Lei Geral de Proteção de Dados e Diálogo das Fontes - 9) Outras Leis

21/09/2020 às 00:02
Leia nesta página:

O artigo prossegue no exame das relações da Lei Geral de Proteção de Dados com outros atos normativos no país que também tratam da proteção de dados, ao examinar normas esparsas em outras leis.

Na sequência de textos sobre relações da Lei Geral de Proteção de Dados com outros atos normativos no país que também tratam da proteção de dados, após a análise da Constituição (clique aqui), do Código de Defesa do Consumidor (clique aqui), do Código Civil (clique aqui), da Lei do Sigilo Bancário (clique aqui), da Lei do Cadastro Positivo (clique aqui), da Lei de Acesso à Informação (clique aqui), do Marco Civil da Internet (clique aqui) e do Cadastro Base do Cidadão (clique aqui), passa-se ao exame de outras leis acerca do tema.

Além do diálogo da LGPD com as leis e decretos anteriores, existem outras regras esparsas sobre a proteção de dados na legislação brasileira.

Entre elas, destacam-se quatro leis: a Consolidação das Leis do Trabalho (Decreto-Lei nº 5.452/43), o Código Tributário Nacional (Lei nº 5.172/66), o Código Penal (Decreto-Lei nº 2.848/40) e a Lei de Combate às Organizações Criminosas (Lei nº 12.850/2013).

Em primeiro lugar, a Consolidação das Leis do Trabalho (CLT) contém uma hipótese de despedida sem justa causa pela violação de segredo da empresa (art. 482, ‘g’). Logo, se o empregado fornecer dados ou informações que forem considerados segredos industriais, caracteriza-se a justa causa para a rescisão do contrato de trabalho.

Além disso, a LGPD afeta diretamente as relações de trabalho, inclusive sobre a necessidade da regulação contratual do tratamento de dados dos empregados pelo empregador (desde o processo de seleção até a guarda de dados após o encerramento do vínculo empregatício, passando pelo monitoramento do ambiente de trabalho por câmeras, monitoramento de e-mail corporativo, entre outras regras).

Para se adaptar às relações atuais de trabalho, a CLT foi alterada em 2011 para regular o trabalho remoto e dispor que “não se distingue entre o trabalho realizado no estabelecimento do empregador, o executado no domicílio do empregado e o realizado a distância, desde que estejam caracterizados os pressupostos da relação de emprego” (art. 6º). Além disso, os meios telemáticos e informatizados de comando, controle e supervisão são equiparados aos meios pessoais e diretos de comando, controle e supervisão do trabalho alheio, para fins de subordinação jurídica (art. 6º, parágrafo único, da CLT).

• Seção de dados
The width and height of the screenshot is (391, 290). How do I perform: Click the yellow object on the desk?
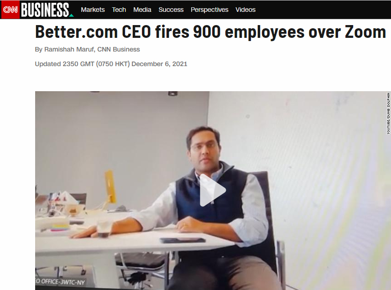click(110, 186)
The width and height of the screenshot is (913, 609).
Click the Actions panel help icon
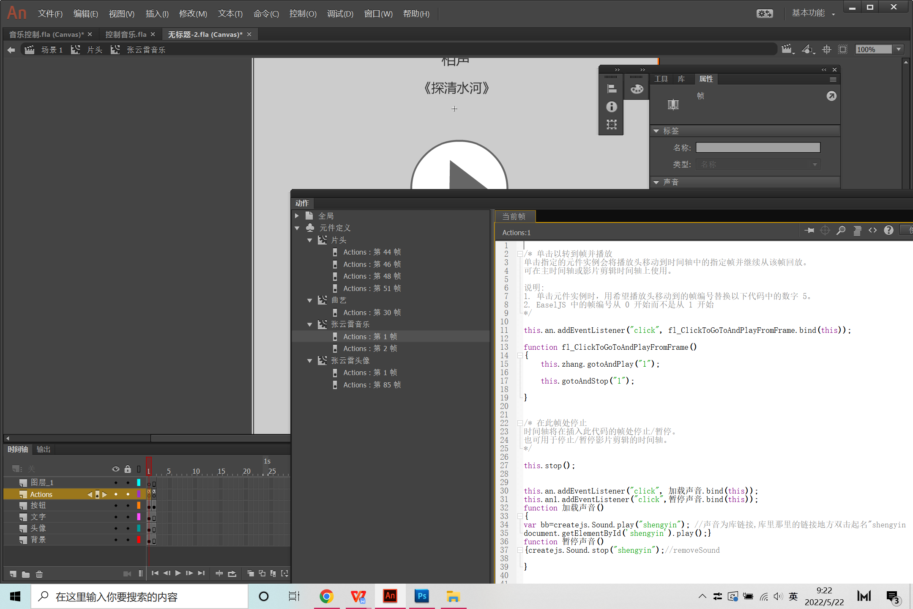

• Trabalho solicitado
**a.** Por favor, diga se cada afirmação concorda com o trecho sobre a LGPD e responda com sim ou não, citando as palavras decisivas do trecho: (i) a Consolidação das Leis do Trabalho é identificada como Decreto-Lei nº 5.452/43; (ii) a CLT foi alterada em 2015 para regular o trabalho remoto; (iii) o trecho destaca três leis com regras esparsas sobre proteção de dados.
**b.** Prossiga com o trecho sobre a LGPD a partir da última frase apresentada.
A listagem não é necessária para este trabalho.

• Resultados por tarefa
**a.**
(i) Sim: "a Consolidação das Leis do Trabalho (Decreto-Lei nº 5.452/43)".
(ii) Não: "a CLT foi alterada em 2011 para regular o trabalho remoto".
(iii) Não: "destacam-se quatro leis".

**b.**
Com a Reforma Trabalhista realizada pela Lei nº 13.467/2017, a CLT passou a ter um capítulo exclusivo sobre o teletrabalho, que é o trabalho remoto desempenhado com o uso de tecnologia da informação e comunicação, ou seja, é realizado preponderantemente fora do ambiente da empresa (arts. 75-A/75-E).

Desse modo, o trabalhador está fora da empresa, mas, em virtude do controle remoto do trabalho, considera-se que ele está no desempenho de seu trabalho, de acordo com mecanismos de verificação (por exemplo, o controle de horários de login e logout na rede corporativa).

Além disso, também é necessária a existência de regulação ou, até mesmo de uma política organizacional sobre o BYOD (bring your own device), prática comum na atualidade, na qual os empregados levam os seus próprios dispositivos para o trabalho, com o objetivo de uso no desempenho de suas atividades laborais.

Em segundo lugar, o Código Tributário Nacional estabelece obrigações de envio de informações para controle do Fisco, sobretudo em virtude de investigação de crimes de evasão de divisas ou ocultação patrimonial, por existir o interesse público (na busca de prevenir e reprimir prejuízos à Administração Tributária).

Logo, a Administração Pública tem o direito de acesso aos dados inseridos nas declarações de tributos, para evitar ilícitos administrativos, cíveis ou criminais.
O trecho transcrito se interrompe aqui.